Records provided:
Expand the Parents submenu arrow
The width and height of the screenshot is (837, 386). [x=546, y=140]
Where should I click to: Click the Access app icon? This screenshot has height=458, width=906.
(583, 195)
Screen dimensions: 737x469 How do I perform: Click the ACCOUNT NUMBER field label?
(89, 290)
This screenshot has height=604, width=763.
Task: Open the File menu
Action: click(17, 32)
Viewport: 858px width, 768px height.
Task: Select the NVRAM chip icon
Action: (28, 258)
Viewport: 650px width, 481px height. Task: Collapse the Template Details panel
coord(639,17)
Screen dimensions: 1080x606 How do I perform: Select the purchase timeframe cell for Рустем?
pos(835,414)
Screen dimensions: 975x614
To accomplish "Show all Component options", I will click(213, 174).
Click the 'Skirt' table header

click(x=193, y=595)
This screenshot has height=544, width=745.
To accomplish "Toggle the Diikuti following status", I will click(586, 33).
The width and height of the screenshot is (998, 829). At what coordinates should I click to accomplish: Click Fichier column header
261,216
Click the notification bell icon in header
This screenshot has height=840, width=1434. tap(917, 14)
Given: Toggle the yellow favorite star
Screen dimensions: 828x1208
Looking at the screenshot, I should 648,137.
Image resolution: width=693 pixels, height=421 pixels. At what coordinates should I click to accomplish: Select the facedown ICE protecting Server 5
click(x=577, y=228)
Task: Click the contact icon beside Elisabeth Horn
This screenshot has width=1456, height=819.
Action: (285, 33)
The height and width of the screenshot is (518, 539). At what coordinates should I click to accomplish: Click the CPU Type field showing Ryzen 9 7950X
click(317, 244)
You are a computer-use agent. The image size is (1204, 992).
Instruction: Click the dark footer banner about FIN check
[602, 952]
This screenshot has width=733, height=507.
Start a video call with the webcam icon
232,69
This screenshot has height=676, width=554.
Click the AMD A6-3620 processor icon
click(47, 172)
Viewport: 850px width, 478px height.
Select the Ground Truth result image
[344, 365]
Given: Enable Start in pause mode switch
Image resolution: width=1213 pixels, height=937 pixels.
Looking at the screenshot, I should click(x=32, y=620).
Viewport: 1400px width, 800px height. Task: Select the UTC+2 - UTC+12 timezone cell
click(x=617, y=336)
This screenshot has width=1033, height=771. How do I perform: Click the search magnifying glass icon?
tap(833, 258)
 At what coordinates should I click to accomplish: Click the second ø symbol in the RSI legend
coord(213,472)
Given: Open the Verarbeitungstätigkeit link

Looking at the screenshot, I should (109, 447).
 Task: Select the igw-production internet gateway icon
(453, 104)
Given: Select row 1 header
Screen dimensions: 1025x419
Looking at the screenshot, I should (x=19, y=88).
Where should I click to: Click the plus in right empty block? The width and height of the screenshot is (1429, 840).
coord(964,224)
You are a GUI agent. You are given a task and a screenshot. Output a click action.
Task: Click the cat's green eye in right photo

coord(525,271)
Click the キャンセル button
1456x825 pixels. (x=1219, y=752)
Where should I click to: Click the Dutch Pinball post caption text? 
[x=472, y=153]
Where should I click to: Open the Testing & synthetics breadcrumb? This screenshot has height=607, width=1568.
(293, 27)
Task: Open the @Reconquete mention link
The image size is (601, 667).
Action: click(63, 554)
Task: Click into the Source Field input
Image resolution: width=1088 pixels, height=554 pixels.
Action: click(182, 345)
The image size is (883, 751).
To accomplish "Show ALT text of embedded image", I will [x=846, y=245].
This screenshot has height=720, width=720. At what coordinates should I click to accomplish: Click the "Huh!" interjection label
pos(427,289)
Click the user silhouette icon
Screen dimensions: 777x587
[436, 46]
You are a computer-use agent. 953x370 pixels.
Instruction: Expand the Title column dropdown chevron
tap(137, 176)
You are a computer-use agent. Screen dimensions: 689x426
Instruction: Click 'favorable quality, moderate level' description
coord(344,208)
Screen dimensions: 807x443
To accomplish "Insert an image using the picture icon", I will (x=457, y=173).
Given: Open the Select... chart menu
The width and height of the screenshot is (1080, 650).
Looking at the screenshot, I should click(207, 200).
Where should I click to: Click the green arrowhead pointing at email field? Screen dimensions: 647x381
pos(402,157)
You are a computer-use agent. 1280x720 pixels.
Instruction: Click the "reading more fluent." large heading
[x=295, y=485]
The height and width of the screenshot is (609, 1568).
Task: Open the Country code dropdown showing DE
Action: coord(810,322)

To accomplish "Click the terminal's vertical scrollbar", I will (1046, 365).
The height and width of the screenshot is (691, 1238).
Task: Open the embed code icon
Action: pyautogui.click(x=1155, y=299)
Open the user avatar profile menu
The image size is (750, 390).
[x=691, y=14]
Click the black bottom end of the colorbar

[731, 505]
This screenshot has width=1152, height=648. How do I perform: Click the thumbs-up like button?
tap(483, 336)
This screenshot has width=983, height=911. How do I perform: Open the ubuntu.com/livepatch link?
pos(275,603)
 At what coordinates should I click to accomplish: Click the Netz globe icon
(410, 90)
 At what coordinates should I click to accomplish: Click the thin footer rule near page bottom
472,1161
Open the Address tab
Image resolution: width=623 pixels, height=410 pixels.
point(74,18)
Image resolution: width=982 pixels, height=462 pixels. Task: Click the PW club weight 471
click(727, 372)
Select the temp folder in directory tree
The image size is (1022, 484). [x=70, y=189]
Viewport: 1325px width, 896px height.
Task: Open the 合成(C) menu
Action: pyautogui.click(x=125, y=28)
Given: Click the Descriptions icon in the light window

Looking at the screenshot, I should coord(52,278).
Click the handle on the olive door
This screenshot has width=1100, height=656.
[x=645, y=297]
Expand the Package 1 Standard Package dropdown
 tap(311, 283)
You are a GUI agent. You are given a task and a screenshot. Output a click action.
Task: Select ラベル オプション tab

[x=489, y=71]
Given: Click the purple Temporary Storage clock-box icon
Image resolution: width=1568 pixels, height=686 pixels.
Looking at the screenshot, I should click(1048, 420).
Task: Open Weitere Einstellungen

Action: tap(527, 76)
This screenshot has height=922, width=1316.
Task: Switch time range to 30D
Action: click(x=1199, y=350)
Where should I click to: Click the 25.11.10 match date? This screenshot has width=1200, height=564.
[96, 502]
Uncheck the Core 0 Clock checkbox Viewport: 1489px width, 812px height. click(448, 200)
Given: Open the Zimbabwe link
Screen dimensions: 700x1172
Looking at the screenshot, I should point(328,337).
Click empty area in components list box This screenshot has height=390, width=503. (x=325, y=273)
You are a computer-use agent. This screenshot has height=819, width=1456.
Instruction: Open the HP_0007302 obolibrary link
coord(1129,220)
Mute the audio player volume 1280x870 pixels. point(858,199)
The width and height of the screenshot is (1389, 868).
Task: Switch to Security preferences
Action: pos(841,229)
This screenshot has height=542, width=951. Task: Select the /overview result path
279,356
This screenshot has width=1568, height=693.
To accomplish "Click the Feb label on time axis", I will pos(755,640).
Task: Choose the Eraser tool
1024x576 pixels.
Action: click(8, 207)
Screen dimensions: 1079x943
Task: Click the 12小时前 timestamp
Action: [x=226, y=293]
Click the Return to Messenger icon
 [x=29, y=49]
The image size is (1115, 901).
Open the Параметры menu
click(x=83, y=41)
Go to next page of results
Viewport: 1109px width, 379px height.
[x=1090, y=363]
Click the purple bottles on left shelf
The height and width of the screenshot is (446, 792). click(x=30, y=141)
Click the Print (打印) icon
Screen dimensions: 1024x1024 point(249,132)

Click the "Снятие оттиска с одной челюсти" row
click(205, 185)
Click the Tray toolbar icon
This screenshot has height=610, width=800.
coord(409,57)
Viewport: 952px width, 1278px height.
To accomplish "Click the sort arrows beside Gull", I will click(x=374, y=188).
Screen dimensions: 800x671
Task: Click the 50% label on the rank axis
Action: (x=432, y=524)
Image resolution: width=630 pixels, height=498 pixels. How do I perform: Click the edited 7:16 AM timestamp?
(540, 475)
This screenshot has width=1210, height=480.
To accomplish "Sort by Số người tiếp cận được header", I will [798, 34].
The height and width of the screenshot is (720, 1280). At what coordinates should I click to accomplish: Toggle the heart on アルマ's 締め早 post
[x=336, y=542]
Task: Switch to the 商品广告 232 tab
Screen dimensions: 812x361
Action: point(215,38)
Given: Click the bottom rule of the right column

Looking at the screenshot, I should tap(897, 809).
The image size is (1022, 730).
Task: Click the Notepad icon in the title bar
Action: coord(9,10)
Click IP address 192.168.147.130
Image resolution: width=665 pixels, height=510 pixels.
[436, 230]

Task description:
How many lines of the preceding listing hold the string "agent"? Answer with the number only.

Answer section:
7